Entries pointing to words and elements:

•••

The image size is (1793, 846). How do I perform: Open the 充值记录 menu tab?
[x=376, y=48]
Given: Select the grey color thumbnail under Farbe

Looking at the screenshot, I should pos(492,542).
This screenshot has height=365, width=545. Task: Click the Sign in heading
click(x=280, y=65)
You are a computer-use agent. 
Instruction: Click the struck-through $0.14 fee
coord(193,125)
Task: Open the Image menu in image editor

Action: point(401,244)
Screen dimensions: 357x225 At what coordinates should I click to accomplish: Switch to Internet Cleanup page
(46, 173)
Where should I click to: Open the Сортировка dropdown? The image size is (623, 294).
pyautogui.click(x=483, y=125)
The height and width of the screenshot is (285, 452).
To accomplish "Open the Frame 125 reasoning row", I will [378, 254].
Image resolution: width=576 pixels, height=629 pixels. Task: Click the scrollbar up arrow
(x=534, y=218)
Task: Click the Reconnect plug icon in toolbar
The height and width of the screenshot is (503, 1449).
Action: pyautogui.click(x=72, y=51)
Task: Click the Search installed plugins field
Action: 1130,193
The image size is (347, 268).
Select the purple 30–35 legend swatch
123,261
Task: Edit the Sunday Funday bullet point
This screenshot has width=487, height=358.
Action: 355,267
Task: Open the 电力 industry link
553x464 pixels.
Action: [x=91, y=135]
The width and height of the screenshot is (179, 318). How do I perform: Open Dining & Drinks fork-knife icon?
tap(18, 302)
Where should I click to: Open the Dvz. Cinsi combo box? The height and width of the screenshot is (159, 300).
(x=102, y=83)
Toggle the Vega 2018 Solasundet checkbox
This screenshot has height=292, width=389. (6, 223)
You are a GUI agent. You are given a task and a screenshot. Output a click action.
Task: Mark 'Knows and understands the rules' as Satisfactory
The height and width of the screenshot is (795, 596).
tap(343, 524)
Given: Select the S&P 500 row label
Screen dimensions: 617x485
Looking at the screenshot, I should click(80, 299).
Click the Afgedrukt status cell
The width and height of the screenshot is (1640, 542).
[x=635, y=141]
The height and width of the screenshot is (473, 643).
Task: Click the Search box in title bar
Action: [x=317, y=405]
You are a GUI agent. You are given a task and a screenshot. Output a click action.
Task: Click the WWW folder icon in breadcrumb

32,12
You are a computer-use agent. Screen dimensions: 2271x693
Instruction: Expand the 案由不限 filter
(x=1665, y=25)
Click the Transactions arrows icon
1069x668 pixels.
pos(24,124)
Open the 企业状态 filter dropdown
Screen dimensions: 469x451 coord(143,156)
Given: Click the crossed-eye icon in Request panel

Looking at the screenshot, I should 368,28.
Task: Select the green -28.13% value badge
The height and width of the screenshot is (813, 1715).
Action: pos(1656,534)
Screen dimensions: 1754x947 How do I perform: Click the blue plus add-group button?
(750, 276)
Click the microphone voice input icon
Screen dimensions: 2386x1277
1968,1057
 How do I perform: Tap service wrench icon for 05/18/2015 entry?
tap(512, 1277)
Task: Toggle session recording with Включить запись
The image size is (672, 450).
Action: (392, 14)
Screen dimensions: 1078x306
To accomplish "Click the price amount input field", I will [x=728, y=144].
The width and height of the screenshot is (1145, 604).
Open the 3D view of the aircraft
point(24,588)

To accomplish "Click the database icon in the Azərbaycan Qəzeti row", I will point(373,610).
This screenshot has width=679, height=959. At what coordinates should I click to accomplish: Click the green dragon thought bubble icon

•••

Update all the entries above by replacing "computer-use agent" with "screen agent" wherever it appears, leaving every other line and word unchanged.

» **Solution below**:
The image size is (1793, 846). How do I perform: Open the 充值记录 menu tab?
[x=376, y=48]
Given: Select the grey color thumbnail under Farbe

Looking at the screenshot, I should pos(492,542).
This screenshot has height=365, width=545. Task: Click the Sign in heading
click(x=280, y=65)
You are a screen agent. 
Instruction: Click the struck-through $0.14 fee
coord(193,125)
Task: Open the Image menu in image editor

Action: point(401,244)
Screen dimensions: 357x225 At what coordinates should I click to accomplish: Switch to Internet Cleanup page
(46, 173)
Where should I click to: Open the Сортировка dropdown? The image size is (623, 294).
pyautogui.click(x=483, y=125)
The height and width of the screenshot is (285, 452).
To accomplish "Open the Frame 125 reasoning row", I will [378, 254].
Image resolution: width=576 pixels, height=629 pixels. Task: Click the scrollbar up arrow
(x=534, y=218)
Task: Click the Reconnect plug icon in toolbar
The height and width of the screenshot is (503, 1449).
Action: pyautogui.click(x=72, y=51)
Task: Click the Search installed plugins field
Action: 1130,193
The image size is (347, 268).
Select the purple 30–35 legend swatch
123,261
Task: Edit the Sunday Funday bullet point
This screenshot has width=487, height=358.
Action: 355,267
Task: Open the 电力 industry link
553x464 pixels.
Action: [x=91, y=135]
The width and height of the screenshot is (179, 318). How do I perform: Open Dining & Drinks fork-knife icon?
tap(18, 302)
Where should I click to: Open the Dvz. Cinsi combo box? The height and width of the screenshot is (159, 300).
(x=102, y=83)
Toggle the Vega 2018 Solasundet checkbox
This screenshot has height=292, width=389. (6, 223)
You are a GUI agent. You are given a task and a screenshot. Output a click action.
Task: Mark 'Knows and understands the rules' as Satisfactory
The height and width of the screenshot is (795, 596).
tap(343, 524)
Given: Select the S&P 500 row label
Screen dimensions: 617x485
Looking at the screenshot, I should click(80, 299).
Click the Afgedrukt status cell
The width and height of the screenshot is (1640, 542).
[x=635, y=141]
The height and width of the screenshot is (473, 643).
Task: Click the Search box in title bar
Action: [x=317, y=405]
You are a GUI agent. You are given a task and a screenshot. Output a click action.
Task: Click the WWW folder icon in breadcrumb

32,12
You are a screen agent. Screen dimensions: 2271x693
Instruction: Expand the 案由不限 filter
(x=1665, y=25)
Click the Transactions arrows icon
1069x668 pixels.
pos(24,124)
Open the 企业状态 filter dropdown
Screen dimensions: 469x451 coord(143,156)
Given: Click the crossed-eye icon in Request panel

Looking at the screenshot, I should 368,28.
Task: Select the green -28.13% value badge
The height and width of the screenshot is (813, 1715).
Action: pos(1656,534)
Screen dimensions: 1754x947 How do I perform: Click the blue plus add-group button?
(750, 276)
Click the microphone voice input icon
Screen dimensions: 2386x1277
1968,1057
 How do I perform: Tap service wrench icon for 05/18/2015 entry?
tap(512, 1277)
Task: Toggle session recording with Включить запись
The image size is (672, 450).
Action: (392, 14)
Screen dimensions: 1078x306
To accomplish "Click the price amount input field", I will [x=728, y=144].
The width and height of the screenshot is (1145, 604).
Open the 3D view of the aircraft
point(24,588)

To accomplish "Click the database icon in the Azərbaycan Qəzeti row", I will point(373,610).
This screenshot has width=679, height=959. At what coordinates should I click to accomplish: Click the green dragon thought bubble icon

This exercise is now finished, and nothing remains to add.